Mesa organizada pela EPSJV/Fiocruz mostrou que a "inovação" é uma escola aberta à s experiências e lutas dos trabalhadores de todo o mundo.
Maíra Mathias - EPSJV/Fiocruz | 01/06/2015 08h00 - Atualizado em 01/07/2022 09h47
Se o 3º Fórum Mundial de Educação Profissional e Tecnológica trouxe uma visão predominantemente mercadológica da ‘inovação’, a Escola Politécnica de Saúde Joaquim Venâncio (ESPJV/Fiocruz) fechou sua participação no evento, no dia 29, debatendo outros sentidos para a escola ‘inovadora’. A partir de três cursos de especialização voltados para a formação de docentes na educação profissional, foram apresentadas as experiências e lutas dos trabalhadores dos Países Africanos de Língua Oficial Portuguesa (Palop), do Movimento dos Trabalhadores Rurais Sem-Terra (MST) e um projeto da Escola que foi pensado como alternativa à licenciatura para os professores dos cursos técnicos.

Formação na África

O Curso de Especialização em Educação Profissional em Saúde foi voltado para professores e dirigentes dos Palop. Teve início em fevereiro de 2011, na Guiné Bissau, e terminou no Rio de Janeiro, em dezembro do mesmo ano. O curso, que formou 27 alunos, começou em 2011, no bojo da atuação da EPSJV como Secretaria Executiva da Rede Internacional de Técnicos em Saúde (RETS) no âmbito da Comunidade dos Países de Língua Portuguesa (CPLP). O projeto foi construído coletivamente por profissionais da pós-graduação e da cooperação internacional da Escola em mais de um ano de trabalho. “Queríamos ir além do que os relatórios das agências internacionais dizem da África e conhecer como a África se diz”, lembrou, completando: “Nesses relatórios, a África é sempre o lugar da falta e isso nos incomodava muito, pois invisibilizava que lá há pessoas que produzem conhecimento e formas de viver”, disse Anakeila.
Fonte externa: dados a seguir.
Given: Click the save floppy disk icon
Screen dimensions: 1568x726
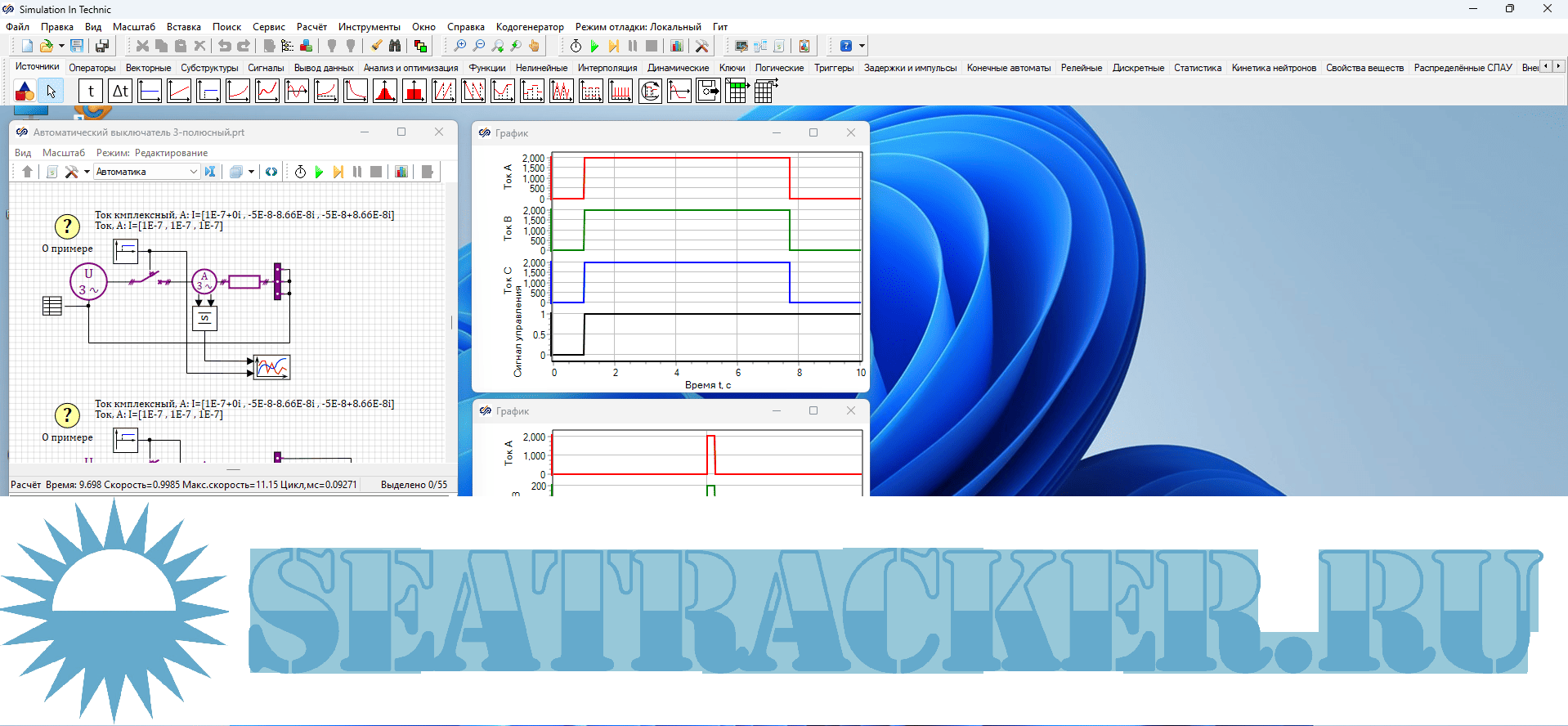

A mesma vontade de conhecer melhor a realidade africana moveu a criação do Seminário de Integração, módulo do curso em que, ao longo do ano, os alunos se debruçaram sobre as principais características e entraves da educação profissional técnica em seus países, levando em consideração a configuração histórica dos sistemas de saúde. “A ideia era que os alunos pudessem desenvolver uma compreensão histórica dessas políticas, sendo capazes de implementar práticas transformadoras que contribuíssem para a estruturação e consolidação das instituições públicas de formação de técnicos em saúde em seus países”.

"Conseguimos nos manter como escola técnica"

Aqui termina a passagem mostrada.